HIV drug resistance testing can perform well, even when viral load is as low as 250 copies/ml, results of two studies published in the online edition of Clinical Infectious Diseases show. In one study, genotyping was successfully performed on over 90% of samples when viral load was between 250 and 999 copies/ml.
Moreover, resistance testing at low-level viraemia was shown to be of clinical benefit, with results accurately predicting the risk of an increase in viral load to above 1000 copies/ml and the virological failure of antiretroviral therapy.
“Each of these studies provides a robust practical experience with data from a large number of subjects and plasma samples,” writes Dr Douglas D Richman of the University of San Diego in an editorial. “They provide evidence for beneficial clinical outcomes as a result of…drug resistance testing at low levels of plasma HIV RNA.”
To help guide the choice of antiretroviral drugs, it is recommended that people with HIV should have a resistance test before starting or changing treatment. However, approved genotypic resistance tests require a viral load of at least 1000 copies/ml.
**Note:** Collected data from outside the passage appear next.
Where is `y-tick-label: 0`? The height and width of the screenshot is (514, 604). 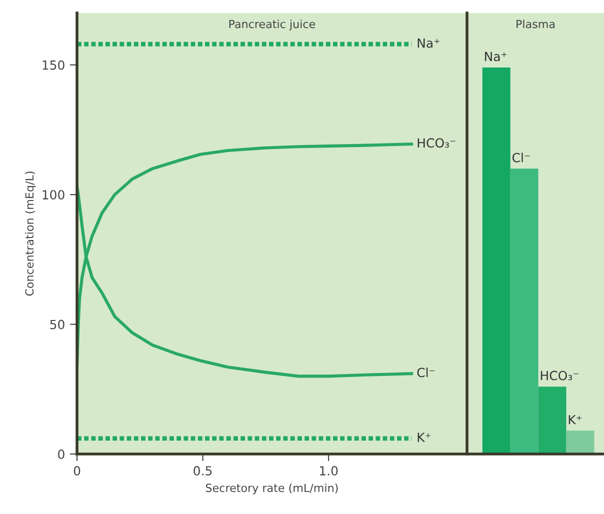 y-tick-label: 0 is located at coordinates (61, 454).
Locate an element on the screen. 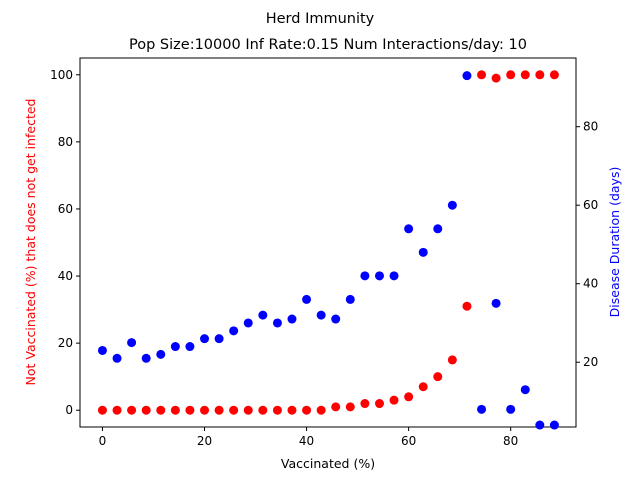  y-axis-right: 20 40 60 80 is located at coordinates (587, 244).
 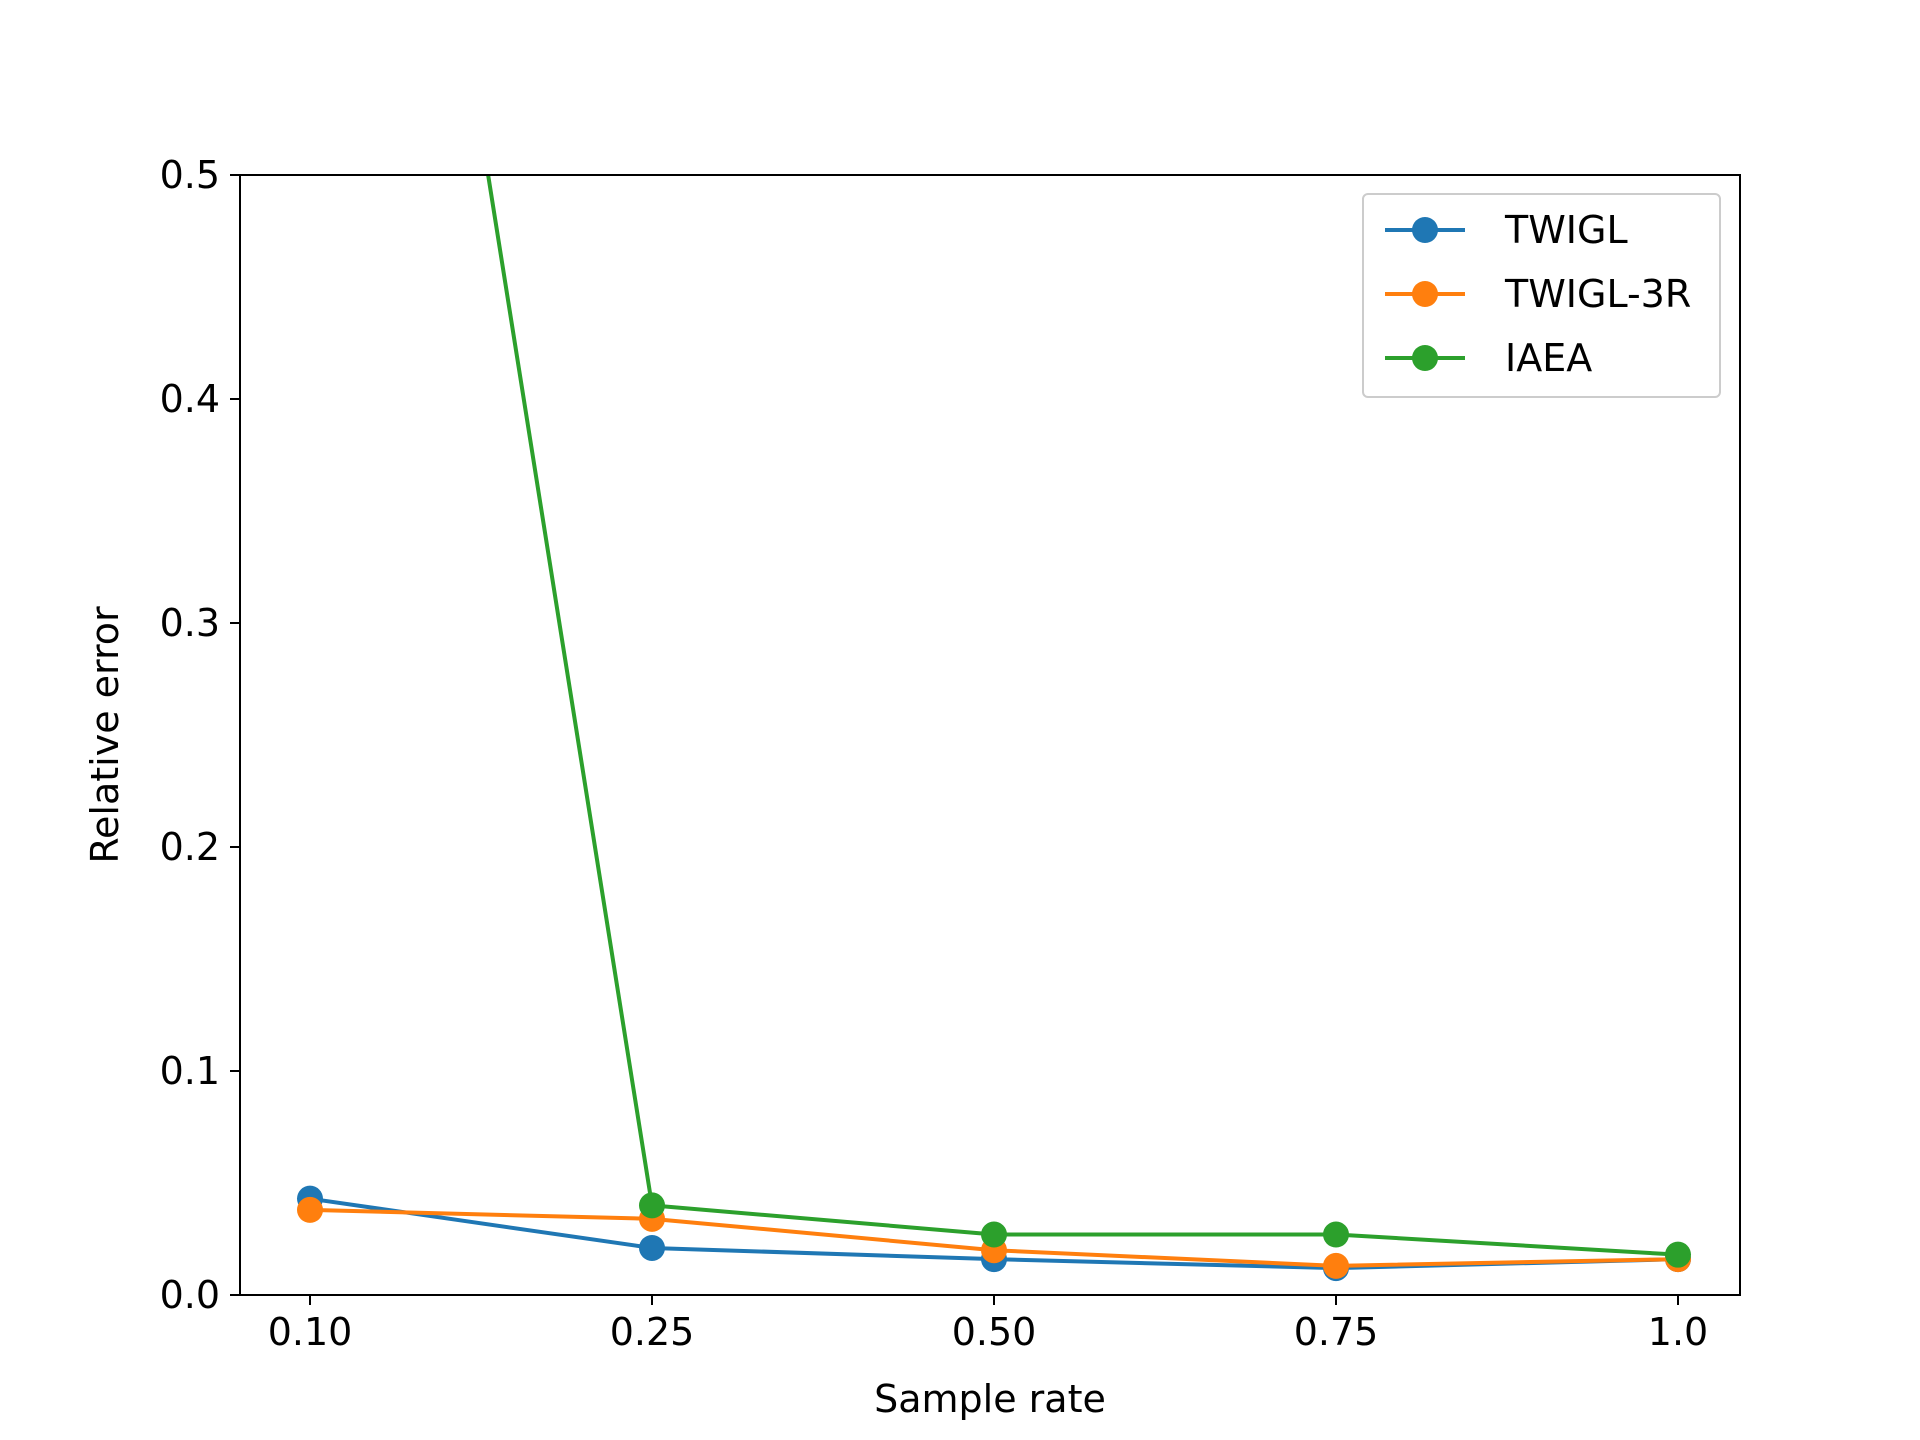 What do you see at coordinates (1598, 294) in the screenshot?
I see `legend-label: TWIGL-3R` at bounding box center [1598, 294].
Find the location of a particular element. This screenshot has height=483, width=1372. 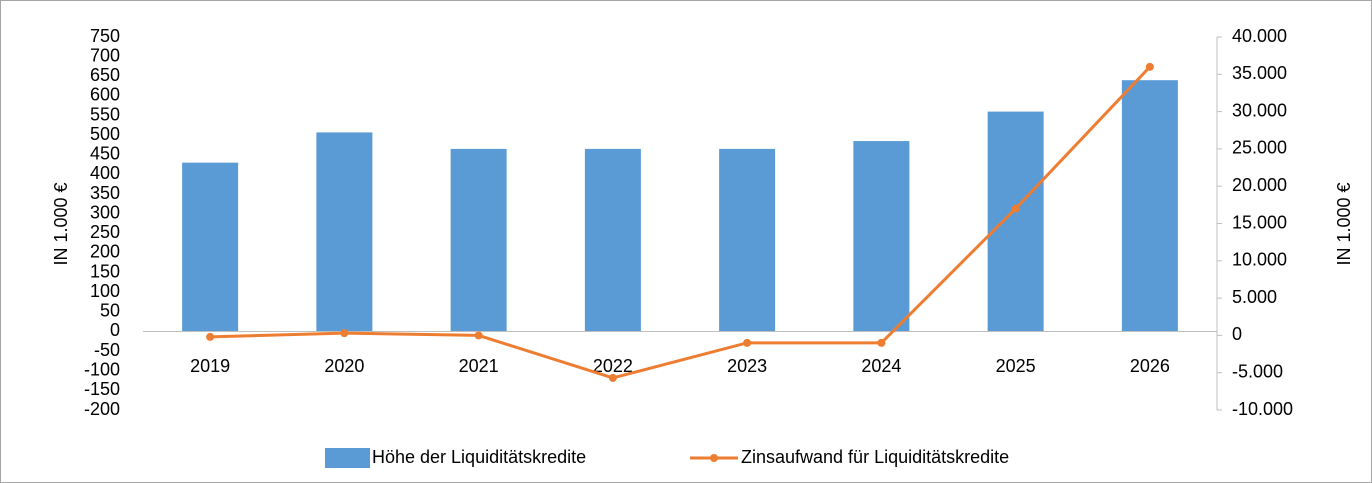

x-tick-label: 2019 is located at coordinates (210, 366).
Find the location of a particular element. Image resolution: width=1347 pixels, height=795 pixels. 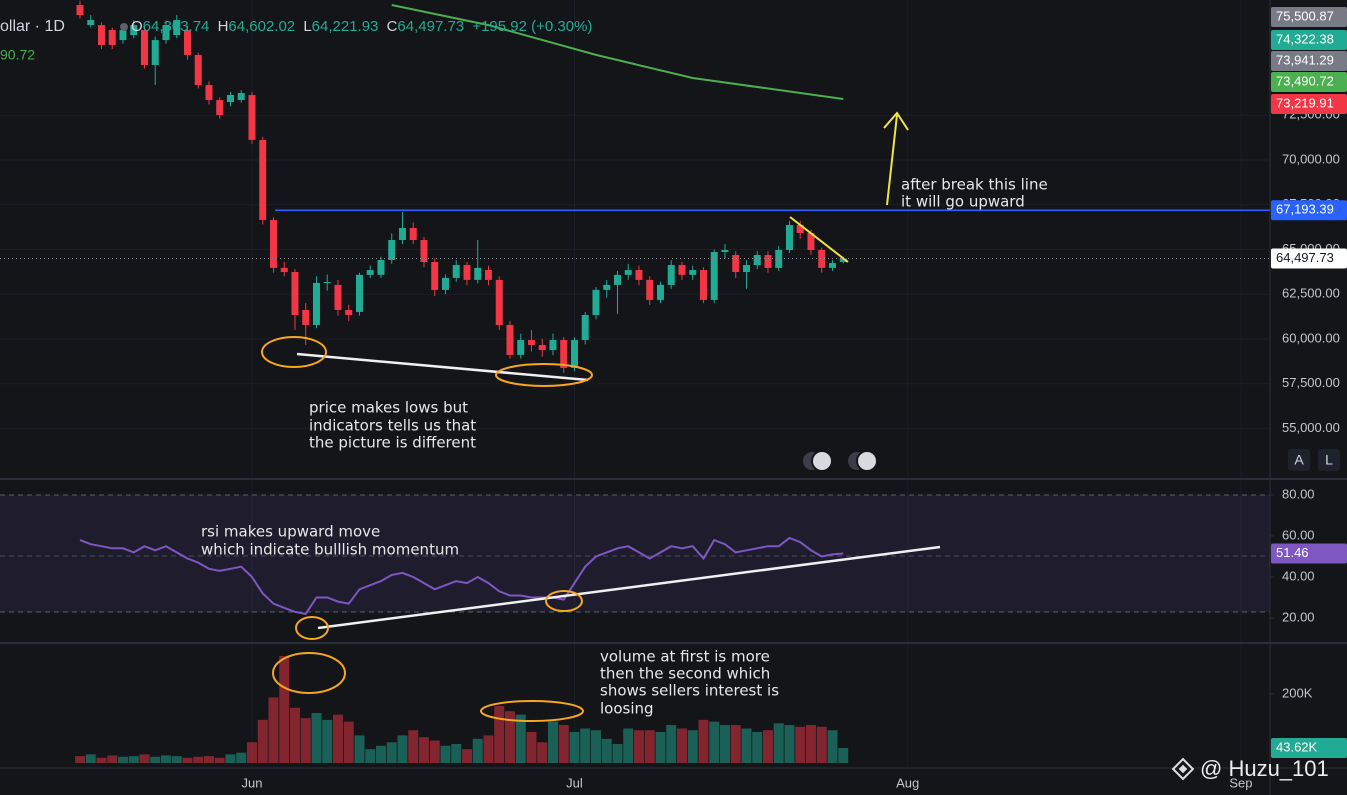

x-tick-label: Jul is located at coordinates (574, 782).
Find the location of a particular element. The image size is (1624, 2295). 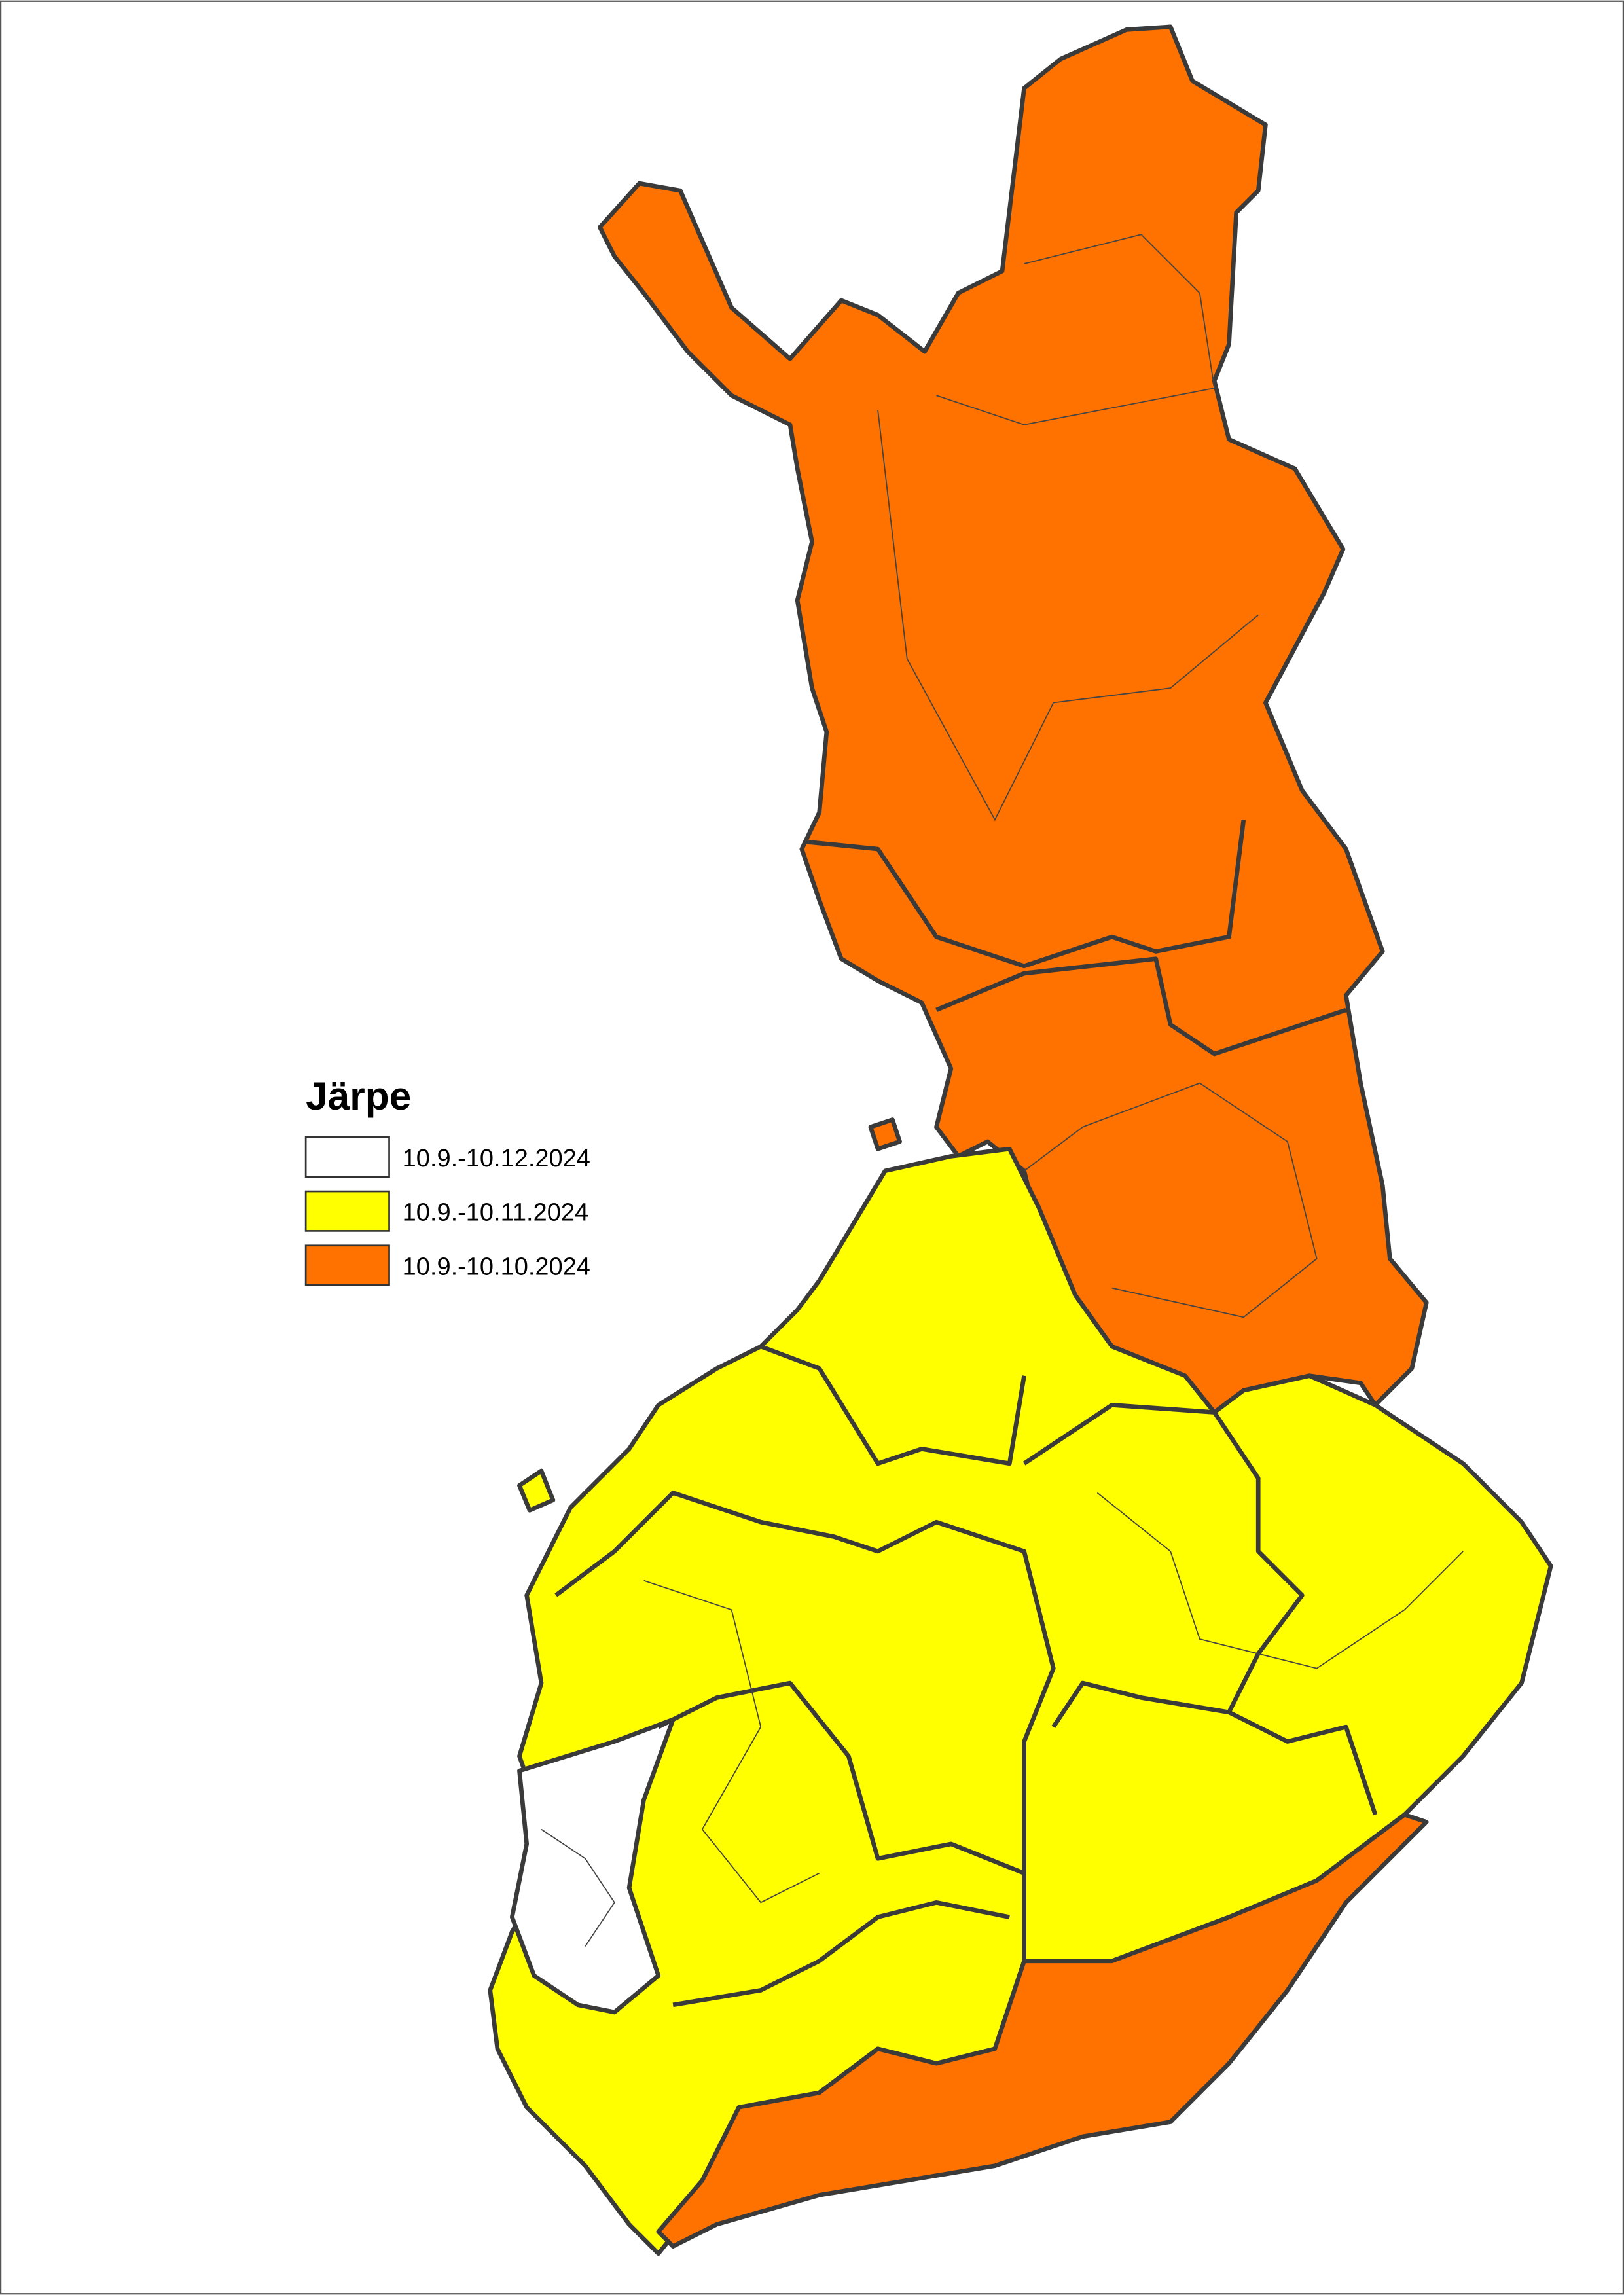

legend-label: 10.9.-10.12.2024 is located at coordinates (496, 1159).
Their performance at lower viral loads is uncertain.
Investigators in Canada and Italy designed separate studies examining the reliability and clinical utility of standard genotypic resistance tests in cases of low-level viraemia – a viral load between 50 and 999 copies/ml.
The investigators in Canada retrospectively studied 4915 samples collected from 2492 people who received care in British Columbia between 1996 and 2012.
Overall, 88% of resistance tests conducted when viral load was below 1000 copies/ml produced usable results. Successful results were obtained from three-quarters of samples with viral loads below 250 copies/ml and from 90% of samples where viral load was above 250 copies/ml.